A national scheme intended to drive savings in mental health is leading to some patients being “warehoused in inappropriate services”, a senior private sector clinician has warned.
Commissioning fewer medium and low secure inpatient services “out of area”, and using local providers instead, was identified last year as a key area of possible efficiency savings in mental health.
The recommendation was made by the now defunct National Mental Health Development Unit, which closed at the end of March as part of the government’s quango cull.
The unit estimated out of area placements – the majority of which are provided by the private sector – cost the NHS in England £356m a year and were 65 per cent more expensive than “in borough” placements.
But Priory Group chief medical officer Chris Thompson – appointed vice chair of the NHS Confederation’s Mental Health Network in July – warned that some primary care trusts were going too far in their efforts to reduce out of area bills.

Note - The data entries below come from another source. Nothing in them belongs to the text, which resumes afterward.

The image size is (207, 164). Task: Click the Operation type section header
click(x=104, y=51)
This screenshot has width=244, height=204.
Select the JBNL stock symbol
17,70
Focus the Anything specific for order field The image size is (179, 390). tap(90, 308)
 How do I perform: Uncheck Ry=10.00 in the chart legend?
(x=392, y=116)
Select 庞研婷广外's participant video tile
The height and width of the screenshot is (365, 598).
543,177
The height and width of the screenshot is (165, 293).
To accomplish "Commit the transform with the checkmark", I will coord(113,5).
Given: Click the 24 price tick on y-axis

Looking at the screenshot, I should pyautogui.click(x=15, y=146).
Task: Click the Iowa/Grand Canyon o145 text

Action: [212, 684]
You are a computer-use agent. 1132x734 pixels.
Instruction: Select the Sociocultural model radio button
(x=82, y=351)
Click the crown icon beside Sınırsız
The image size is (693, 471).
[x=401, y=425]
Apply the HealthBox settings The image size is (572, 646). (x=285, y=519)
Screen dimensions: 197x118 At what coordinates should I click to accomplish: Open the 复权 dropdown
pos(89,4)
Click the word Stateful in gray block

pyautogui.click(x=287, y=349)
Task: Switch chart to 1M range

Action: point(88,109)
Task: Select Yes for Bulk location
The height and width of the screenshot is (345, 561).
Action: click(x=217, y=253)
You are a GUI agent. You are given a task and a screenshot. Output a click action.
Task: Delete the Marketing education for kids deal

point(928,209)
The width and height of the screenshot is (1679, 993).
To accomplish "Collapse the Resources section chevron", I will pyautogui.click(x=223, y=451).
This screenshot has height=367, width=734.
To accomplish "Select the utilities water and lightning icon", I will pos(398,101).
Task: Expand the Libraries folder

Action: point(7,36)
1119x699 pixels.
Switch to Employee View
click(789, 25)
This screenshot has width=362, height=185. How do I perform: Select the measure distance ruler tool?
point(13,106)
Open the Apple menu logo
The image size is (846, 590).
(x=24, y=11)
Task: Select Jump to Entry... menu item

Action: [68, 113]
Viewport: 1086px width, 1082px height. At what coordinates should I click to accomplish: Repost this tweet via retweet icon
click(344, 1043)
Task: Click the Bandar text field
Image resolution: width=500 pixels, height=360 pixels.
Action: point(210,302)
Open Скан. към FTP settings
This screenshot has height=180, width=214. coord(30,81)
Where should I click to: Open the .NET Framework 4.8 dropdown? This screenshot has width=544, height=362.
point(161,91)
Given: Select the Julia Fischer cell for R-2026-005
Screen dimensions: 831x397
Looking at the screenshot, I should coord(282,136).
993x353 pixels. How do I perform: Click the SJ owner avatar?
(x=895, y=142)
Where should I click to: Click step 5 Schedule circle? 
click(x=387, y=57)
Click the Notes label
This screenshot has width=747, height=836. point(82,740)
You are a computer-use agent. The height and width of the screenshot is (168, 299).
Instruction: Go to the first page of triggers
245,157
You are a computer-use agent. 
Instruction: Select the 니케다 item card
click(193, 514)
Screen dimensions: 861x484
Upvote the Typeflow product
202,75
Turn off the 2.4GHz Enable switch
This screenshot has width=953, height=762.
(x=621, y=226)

Speaking to HSJ, he said that, while some out of area placements were unnecessary, some were “in the clinical interests of the patient”.
Professor Thompson said some PCTs had stopped patients from “going out of area” to services which would be more suited for them, potentially slowing the service user’s progress and delaying their return to the community.
He warned that patients could be “warehoused in inappropriate services” that were local to the commissioner but “without due regard for the care pathway or the specialist needs of the patient”.
Centre for Mental Health deputy chief executive Andy Bell agreed that local placements could be inappropriate in some specialist cases.
He said there could be a “perverse” situation where patients ended up being treated in an inappropriate setting “in area”. He said: “It is not just a case of cutting by x per cent.”
But Mental Health Providers Forum chief executive Ian McPherson argued that the opposite of this was sometimes true.
He said: “There are times they are put out of area, just because there is not a local secondary care service. That is nothing to do with the needs of the individual.”
He said commissioners should ask “why are people going out of area”, a decision which he said should “not be based on numbers” but “on need”.